Bon nombre de ces enseignants modernes tentent de faire valoir l’argument que leur enseignement est adapté à l’époque, que les textes sacrés ne sont plus pertinents et que notre esprit instruit et sophistiqué peut désormais accepter les vérités ultimes sans les circonlocutions et les détours traditionnels. En fait, notre ignorance du Soi actuelle est identique à ce qu’elle a toujours été. Nous nous identifions toujours au corps, à l’esprit et aux rôles, et croyons encore qu’il y a un monde réel d’objets séparés et d’autres gens. Ce sont ces questions fondamentales qui sont abordées par les méthodes traditionnelles – ce que nous ne sommes pas et ce que nous sommes. Les sampradayas ont des techniques éprouvées pour résoudre ces questions. La simple déclaration des conclusions, comme le font les enseignants néo-advaitins, ne sera jamais efficace puisque ces conclusions sont complètement en contradiction avec notre compréhension actuelle de notre expérience quotidienne.

Parce que la plupart des enseignants modernes manquent d’une formation formelle et traditionnelle authentique, et à cause du format informel du satsang et du contenu raréfié de l’enseignement, il devient de plus en plus facile pour quiconque de se promulguer enseignant sans avoir véritablement de qualification – et il n’y a pas d’« association de maîtres advaitins agréés » que nous puissions consulter.

Les chercheurs, comme les enseignants, ont besoin de se réconcilier avec le fait qu’il ne peut y avoir de mesures à court terme. Nous avons des générations de pensée erronée à rectifier si nous voulons apprendre à nous considérer, nous-mêmes et le monde, d’une façon complètement différente qui contredit nos croyances actuelles.
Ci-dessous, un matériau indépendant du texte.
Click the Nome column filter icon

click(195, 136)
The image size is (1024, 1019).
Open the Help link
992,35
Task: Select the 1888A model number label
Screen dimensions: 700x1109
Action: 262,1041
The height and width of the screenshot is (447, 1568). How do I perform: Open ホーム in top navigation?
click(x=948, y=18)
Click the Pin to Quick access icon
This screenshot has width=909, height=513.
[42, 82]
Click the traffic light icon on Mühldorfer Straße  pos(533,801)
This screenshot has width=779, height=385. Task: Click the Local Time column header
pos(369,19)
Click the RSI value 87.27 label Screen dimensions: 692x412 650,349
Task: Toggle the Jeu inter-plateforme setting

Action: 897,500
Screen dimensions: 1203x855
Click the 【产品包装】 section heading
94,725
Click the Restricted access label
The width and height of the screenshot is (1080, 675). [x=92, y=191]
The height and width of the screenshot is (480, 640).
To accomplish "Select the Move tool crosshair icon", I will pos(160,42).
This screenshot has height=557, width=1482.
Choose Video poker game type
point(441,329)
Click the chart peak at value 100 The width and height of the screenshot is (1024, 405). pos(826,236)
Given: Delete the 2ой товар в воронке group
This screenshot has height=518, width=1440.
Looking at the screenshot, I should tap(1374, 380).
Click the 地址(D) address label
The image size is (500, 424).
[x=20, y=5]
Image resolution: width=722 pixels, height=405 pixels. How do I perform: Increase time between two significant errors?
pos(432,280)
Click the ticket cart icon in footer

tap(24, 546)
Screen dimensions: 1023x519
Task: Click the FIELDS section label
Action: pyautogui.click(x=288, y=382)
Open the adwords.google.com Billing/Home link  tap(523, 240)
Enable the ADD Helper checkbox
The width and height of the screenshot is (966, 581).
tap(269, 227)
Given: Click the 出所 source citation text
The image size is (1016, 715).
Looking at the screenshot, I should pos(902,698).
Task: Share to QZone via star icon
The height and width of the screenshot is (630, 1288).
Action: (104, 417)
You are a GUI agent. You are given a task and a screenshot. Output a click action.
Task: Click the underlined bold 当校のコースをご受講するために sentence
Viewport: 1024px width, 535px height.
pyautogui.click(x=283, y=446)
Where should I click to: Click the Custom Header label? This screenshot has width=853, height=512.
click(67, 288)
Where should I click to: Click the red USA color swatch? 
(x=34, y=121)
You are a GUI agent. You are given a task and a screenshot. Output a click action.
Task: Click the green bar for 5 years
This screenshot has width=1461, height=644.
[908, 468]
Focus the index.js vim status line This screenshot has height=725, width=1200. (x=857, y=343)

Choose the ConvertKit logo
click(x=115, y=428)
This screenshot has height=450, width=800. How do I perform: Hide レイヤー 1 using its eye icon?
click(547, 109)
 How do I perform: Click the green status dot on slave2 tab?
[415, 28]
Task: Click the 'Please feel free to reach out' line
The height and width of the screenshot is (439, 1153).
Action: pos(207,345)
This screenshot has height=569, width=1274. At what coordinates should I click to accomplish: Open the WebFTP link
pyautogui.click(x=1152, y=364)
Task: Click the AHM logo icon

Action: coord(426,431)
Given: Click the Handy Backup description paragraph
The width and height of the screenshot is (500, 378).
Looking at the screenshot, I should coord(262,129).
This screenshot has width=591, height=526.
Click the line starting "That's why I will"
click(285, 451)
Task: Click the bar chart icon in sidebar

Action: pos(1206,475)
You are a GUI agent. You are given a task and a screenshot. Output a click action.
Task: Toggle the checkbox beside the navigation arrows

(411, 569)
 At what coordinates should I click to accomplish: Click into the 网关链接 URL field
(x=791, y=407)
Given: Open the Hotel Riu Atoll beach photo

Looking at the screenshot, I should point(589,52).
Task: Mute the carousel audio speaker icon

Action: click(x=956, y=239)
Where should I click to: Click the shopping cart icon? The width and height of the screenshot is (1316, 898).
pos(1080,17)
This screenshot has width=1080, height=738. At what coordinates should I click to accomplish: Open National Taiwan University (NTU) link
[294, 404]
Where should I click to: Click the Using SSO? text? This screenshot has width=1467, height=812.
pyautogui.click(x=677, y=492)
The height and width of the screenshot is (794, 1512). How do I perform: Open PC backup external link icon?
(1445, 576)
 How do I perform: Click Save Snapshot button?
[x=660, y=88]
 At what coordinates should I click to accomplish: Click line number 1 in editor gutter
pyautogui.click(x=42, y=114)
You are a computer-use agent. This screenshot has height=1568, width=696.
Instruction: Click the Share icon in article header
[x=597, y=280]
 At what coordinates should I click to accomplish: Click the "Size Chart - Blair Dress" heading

L’instinct, l’habitude et les opinions profondément ancrées ne peuvent jamais être annulés par une brève session de questions et réponses ne traitant d’aucun sujet en particulier et par des individus ayant chacun leurs propres plans. Il faut une enquête prolongée et coordonnée, qui s’appuie sur des techniques ayant fait leurs preuves, avec l’aide d’enseignants experts dans l’utilisation de ces techniques. Les authentiques chercheurs de vérité doivent trouver un milieu d’enseignement qui satisfasse ces conditions.

 
[1] Éditions Le lotus d’or, 2009 (NdT).